*** Block opens ***

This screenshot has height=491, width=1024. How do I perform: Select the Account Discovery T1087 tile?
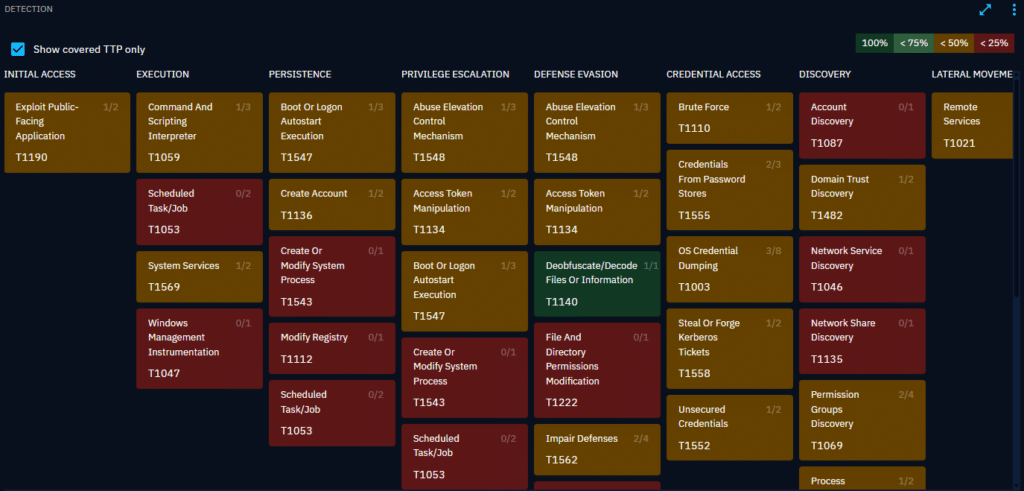861,126
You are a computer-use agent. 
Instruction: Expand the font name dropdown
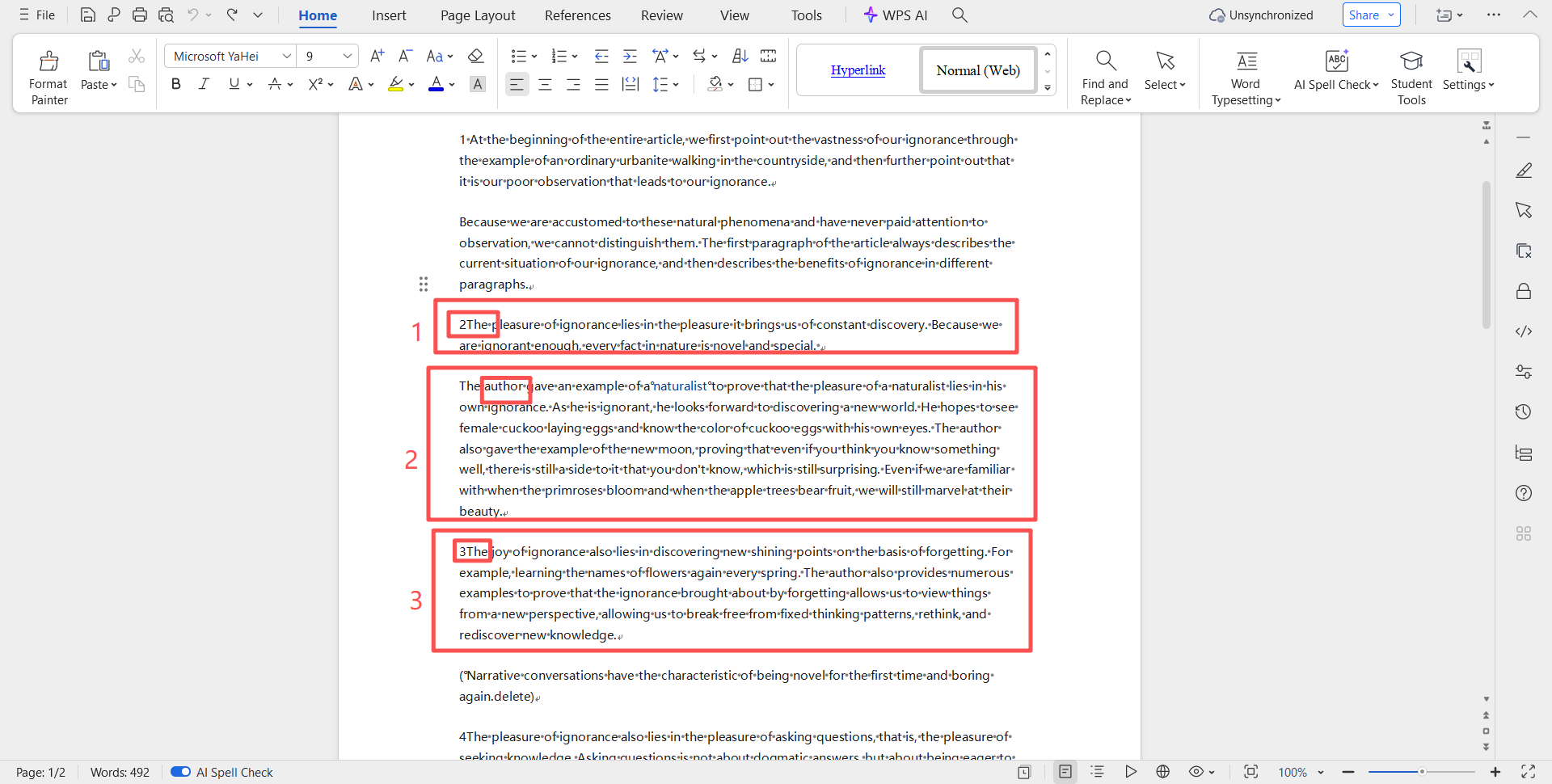(286, 56)
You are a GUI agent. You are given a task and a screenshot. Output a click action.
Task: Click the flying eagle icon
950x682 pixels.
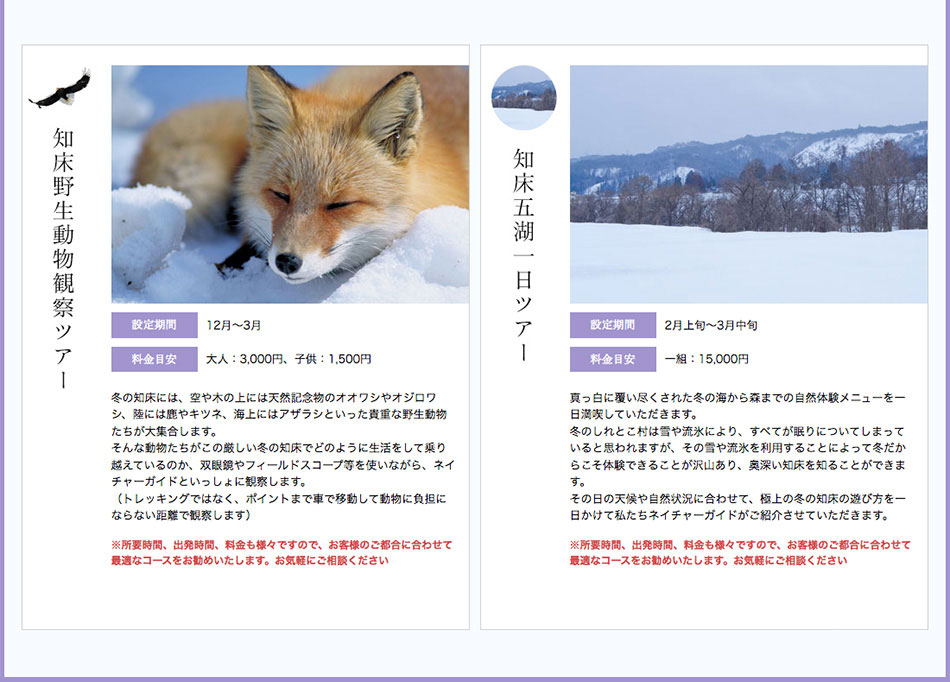coord(60,89)
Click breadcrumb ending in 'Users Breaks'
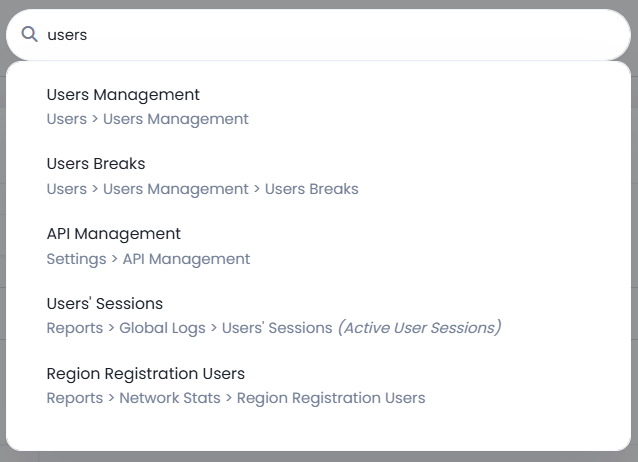 click(x=203, y=189)
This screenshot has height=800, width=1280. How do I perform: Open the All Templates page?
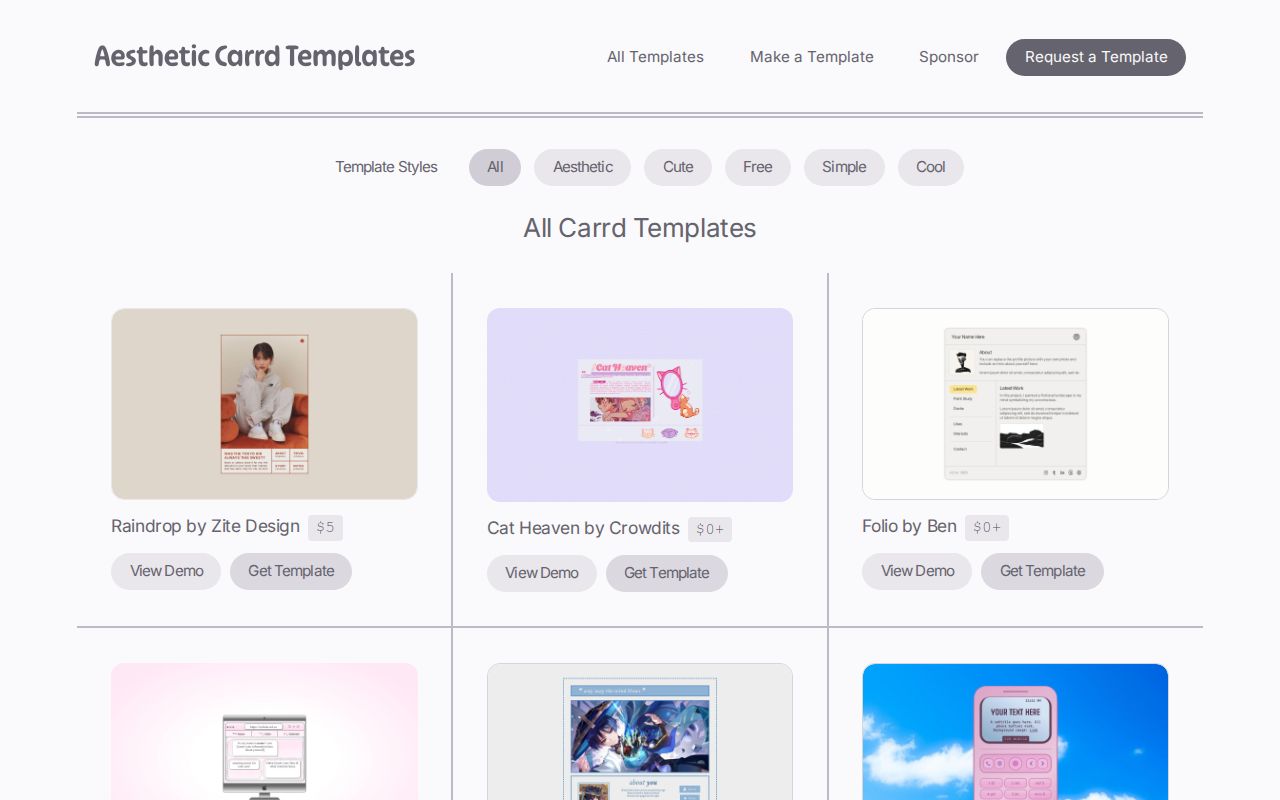655,57
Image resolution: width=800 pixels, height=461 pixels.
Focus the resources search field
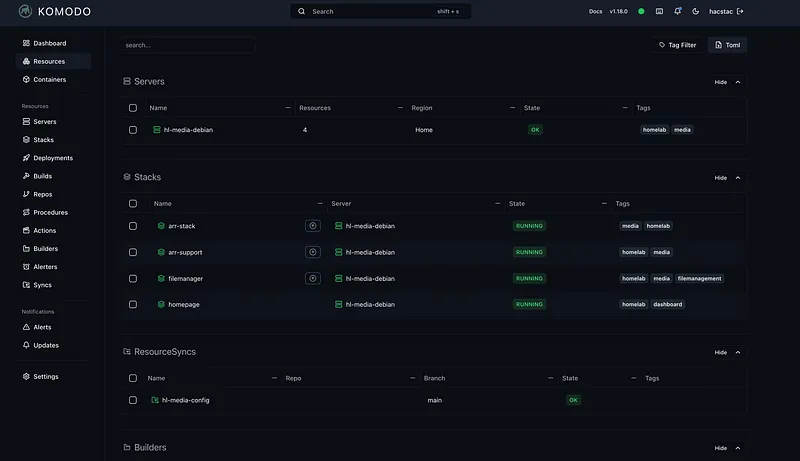point(187,45)
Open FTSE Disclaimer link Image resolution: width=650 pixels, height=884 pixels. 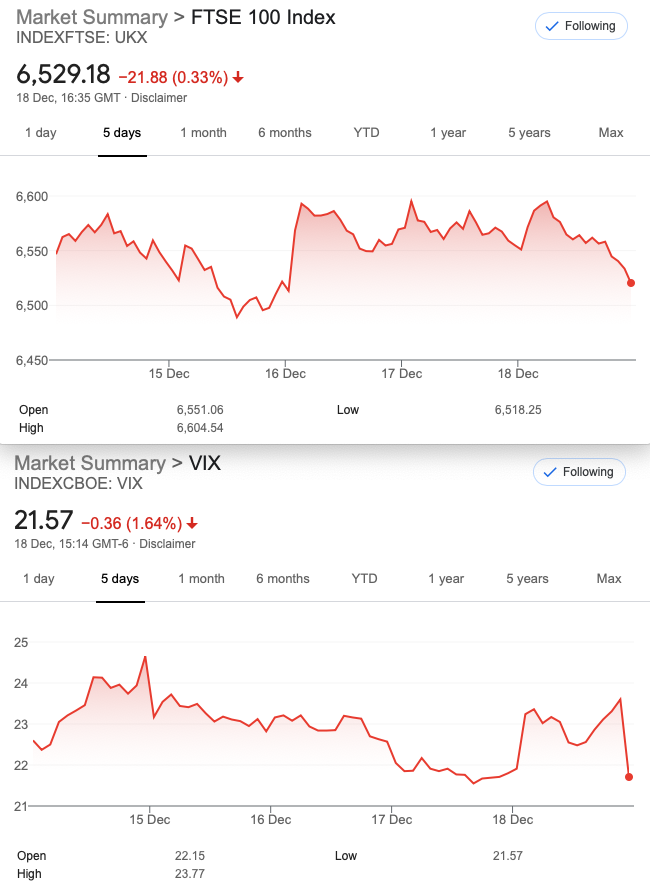[x=159, y=98]
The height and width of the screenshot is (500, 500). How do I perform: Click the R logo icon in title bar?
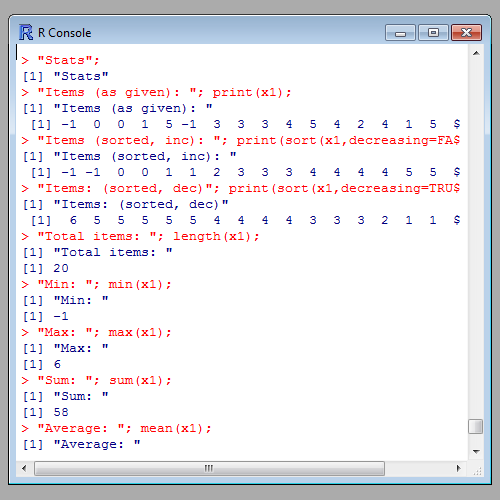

*** Block closes ***

WORK ORDER:
Pull every line containing "icon" out of the entries.

SOLUTION TO THE EXERCISE:
Task: Click the flying eagle icon
The height and width of the screenshot is (500, 500). How do I perform: Click the R logo icon in title bar?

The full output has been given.